■ EXERCISE BRIEF: Can you duplicate the lines from the one containing "will click(1279, 30)." through the one containing "pyautogui.click(x=78, y=656)", both included, and nothing else?

--- ROWS ---

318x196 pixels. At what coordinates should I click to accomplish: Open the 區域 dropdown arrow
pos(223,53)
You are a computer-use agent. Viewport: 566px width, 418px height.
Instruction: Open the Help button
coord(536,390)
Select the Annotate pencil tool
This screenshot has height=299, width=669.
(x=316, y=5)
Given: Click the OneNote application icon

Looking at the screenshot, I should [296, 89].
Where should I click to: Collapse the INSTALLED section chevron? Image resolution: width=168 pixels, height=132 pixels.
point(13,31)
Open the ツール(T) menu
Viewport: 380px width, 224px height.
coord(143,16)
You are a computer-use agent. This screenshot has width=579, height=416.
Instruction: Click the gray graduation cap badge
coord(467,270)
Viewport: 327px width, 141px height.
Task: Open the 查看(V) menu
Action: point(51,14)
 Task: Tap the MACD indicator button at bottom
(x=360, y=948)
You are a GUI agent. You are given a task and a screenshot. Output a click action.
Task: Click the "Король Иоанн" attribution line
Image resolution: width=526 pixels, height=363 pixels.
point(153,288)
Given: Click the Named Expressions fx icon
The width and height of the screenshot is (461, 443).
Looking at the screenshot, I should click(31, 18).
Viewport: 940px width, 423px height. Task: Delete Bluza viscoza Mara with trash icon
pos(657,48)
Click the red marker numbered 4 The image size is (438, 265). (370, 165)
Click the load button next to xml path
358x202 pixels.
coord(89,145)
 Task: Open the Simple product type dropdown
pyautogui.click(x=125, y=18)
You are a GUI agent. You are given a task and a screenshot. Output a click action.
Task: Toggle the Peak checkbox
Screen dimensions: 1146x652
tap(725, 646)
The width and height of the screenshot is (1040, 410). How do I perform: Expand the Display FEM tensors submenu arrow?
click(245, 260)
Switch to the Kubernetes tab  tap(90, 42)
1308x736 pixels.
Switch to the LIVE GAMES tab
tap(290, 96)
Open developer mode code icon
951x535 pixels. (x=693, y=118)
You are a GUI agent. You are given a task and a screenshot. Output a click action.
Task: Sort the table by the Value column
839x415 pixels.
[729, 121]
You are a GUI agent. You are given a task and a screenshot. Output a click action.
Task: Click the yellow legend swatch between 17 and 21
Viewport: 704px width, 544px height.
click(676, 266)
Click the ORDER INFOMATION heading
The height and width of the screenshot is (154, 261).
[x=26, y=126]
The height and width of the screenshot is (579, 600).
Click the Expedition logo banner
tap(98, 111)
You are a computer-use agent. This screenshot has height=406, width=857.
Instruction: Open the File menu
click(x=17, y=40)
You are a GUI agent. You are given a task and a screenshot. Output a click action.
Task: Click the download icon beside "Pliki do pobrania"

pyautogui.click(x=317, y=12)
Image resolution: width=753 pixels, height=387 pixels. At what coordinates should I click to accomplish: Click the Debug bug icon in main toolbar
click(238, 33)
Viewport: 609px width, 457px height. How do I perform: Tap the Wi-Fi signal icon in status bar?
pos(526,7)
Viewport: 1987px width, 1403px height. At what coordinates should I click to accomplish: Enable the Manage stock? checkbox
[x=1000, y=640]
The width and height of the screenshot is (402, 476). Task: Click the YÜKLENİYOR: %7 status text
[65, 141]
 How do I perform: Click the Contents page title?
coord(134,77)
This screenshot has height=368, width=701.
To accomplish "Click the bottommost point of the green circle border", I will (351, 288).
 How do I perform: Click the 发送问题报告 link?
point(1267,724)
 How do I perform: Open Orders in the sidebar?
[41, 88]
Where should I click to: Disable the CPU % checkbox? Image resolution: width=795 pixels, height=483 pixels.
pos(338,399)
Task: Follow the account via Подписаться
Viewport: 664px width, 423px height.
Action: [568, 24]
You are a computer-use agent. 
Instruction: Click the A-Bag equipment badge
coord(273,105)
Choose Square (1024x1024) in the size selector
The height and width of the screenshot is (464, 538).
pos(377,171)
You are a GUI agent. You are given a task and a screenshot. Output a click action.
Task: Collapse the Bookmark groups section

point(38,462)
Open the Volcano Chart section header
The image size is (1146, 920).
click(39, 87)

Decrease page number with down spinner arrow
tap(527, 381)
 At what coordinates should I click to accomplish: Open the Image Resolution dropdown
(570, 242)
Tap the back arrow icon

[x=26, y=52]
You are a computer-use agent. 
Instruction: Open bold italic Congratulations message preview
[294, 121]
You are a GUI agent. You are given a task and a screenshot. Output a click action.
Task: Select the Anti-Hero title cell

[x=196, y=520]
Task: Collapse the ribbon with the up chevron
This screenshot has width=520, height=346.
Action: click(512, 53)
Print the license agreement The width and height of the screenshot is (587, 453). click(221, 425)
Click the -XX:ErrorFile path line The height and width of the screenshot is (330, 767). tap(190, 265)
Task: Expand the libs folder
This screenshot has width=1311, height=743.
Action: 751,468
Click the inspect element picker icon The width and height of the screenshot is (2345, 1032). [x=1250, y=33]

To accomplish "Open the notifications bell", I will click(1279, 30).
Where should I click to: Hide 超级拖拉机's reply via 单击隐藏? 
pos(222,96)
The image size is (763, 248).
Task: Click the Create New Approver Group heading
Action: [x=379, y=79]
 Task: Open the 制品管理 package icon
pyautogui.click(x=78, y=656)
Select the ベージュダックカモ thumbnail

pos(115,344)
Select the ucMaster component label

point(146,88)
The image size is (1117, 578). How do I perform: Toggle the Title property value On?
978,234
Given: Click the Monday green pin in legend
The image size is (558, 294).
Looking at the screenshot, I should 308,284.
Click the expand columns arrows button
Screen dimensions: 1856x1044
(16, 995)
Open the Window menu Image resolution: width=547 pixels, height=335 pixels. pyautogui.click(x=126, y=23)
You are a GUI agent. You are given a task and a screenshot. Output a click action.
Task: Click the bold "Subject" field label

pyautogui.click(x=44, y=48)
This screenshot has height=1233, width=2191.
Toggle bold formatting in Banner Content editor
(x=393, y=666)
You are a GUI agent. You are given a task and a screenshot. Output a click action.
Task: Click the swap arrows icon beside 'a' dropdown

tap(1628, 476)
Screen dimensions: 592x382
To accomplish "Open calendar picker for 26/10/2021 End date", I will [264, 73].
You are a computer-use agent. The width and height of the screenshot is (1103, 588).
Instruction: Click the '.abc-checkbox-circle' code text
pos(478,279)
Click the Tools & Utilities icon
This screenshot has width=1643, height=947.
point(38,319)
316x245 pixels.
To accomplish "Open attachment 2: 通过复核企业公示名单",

---

■ PROBLEM SOLUTION:
To accomplish "Open the notifications bell", I will click(1279, 30).
Where should I click to: Hide 超级拖拉机's reply via 单击隐藏? 
pos(222,96)
The image size is (763, 248).
Task: Click the Create New Approver Group heading
Action: [x=379, y=79]
 Task: Open the 制品管理 package icon
pyautogui.click(x=78, y=656)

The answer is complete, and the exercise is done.